Advance Notice: Briefs
Whitmer signs bill bumping up presidential primary date
Gov. Gretchen Whitmer and Lt. Gov. Garlin Gilchrist host a year-end roundtable with reporters, Dec. 14, 2022 | Laina G. Stebbins
Gov. Gretchen Whitmer signed Senate Bill 13 into law Wednesday, teeing up Michigan to have earlier presidential primary elections potentially starting in 2024.
It was the second bill Whitmer has signed this week, marking a historically early start to the new legislative session.
“As a diverse, dynamic, optimistic state where we are building the future, Michigan is an ideal place to hold an early presidential primary,” Whitmer said in a statement Wednesday.

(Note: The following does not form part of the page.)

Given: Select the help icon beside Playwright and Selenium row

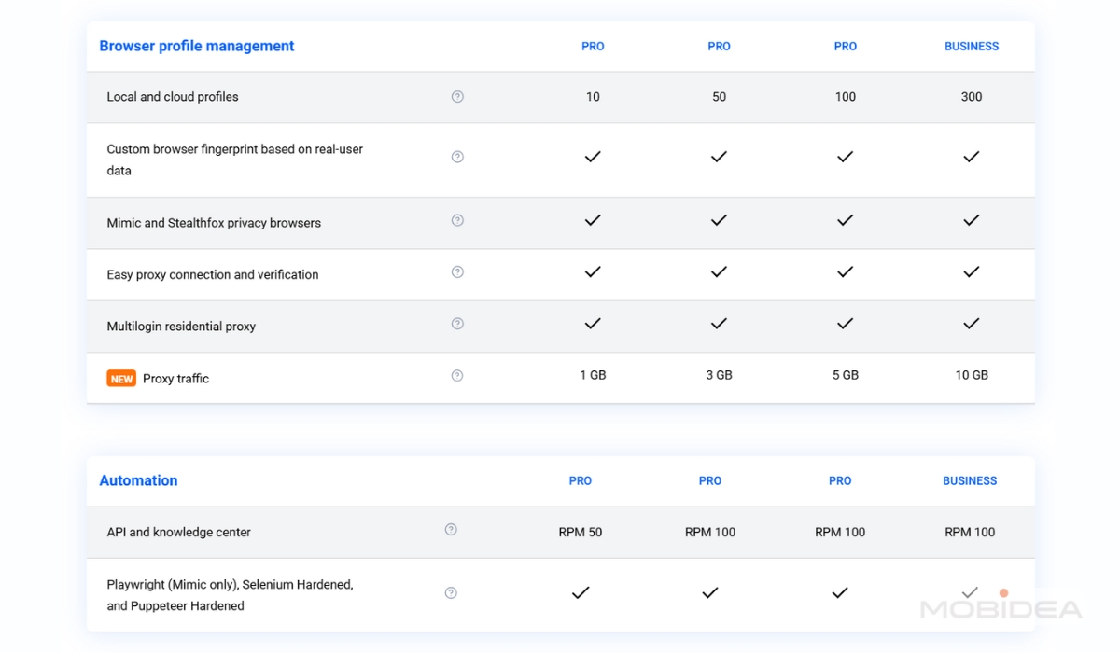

“ … I was proud to sign Senate Bill 13, which will bring economic activity to Michigan and ensure our voices are heard during the primary process. Let’s continue to create jobs, grow our economy, and build a state where everyone can envision their future.”
SB 13 was adopted in the state Senate last week and passed by the House on Tuesday before heading to Whitmer’s desk. The new law moves up Michigan’s presidential primary election date to the fourth Tuesday in February rather than the second Tuesday in March.

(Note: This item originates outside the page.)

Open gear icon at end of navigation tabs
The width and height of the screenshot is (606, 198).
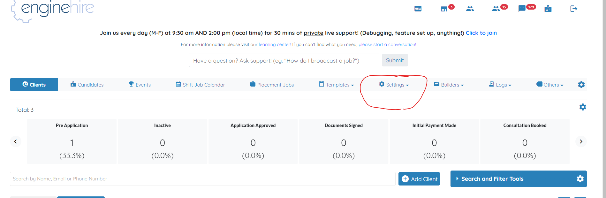pyautogui.click(x=581, y=85)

For the next election cycle in 2024, that date would be Feb. 27, 2024. But since Republican opposition to the measure prevented it from receiving immediate effect in the Legislature, more action is needed to ensure it can take effect before that date.

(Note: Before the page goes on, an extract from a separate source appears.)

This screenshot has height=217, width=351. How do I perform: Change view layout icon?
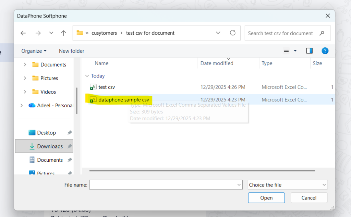[286, 51]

Those options range from the Legislature concluding session for the year earlier than usual, (known as sine die) in late November instead of late December to the Senate changing its rules for how immediate effect is implemented.
Democrats also hope that the Republican National Committee (RNC) will change its own rules for delegates, which currently could penalize Republicans if the next primary were to be moved to Feb. 27, 2024.
“We have always said that any road to the White House goes through the heartland — our state legislature and Governor Whitmer understand that,” said U.S. Rep. Debbie Dingell (D-Ann Arbor). “Michigan is the most diverse battleground state, and in our state, you see the diversity of experiences across America: racial diversity, political diversity, and diversity of geography, industry, and labor.
“While we are one step closer to the early primary states looking like the nation becoming a reality, the fight isn’t over, and we will work hard to earn the votes of the full DNC [Democratic National Committee].”
The full DNC is set to vote this month on whether or not to formally accept the new date changes in Michigan and several other states after a DNC panel approved them late last year.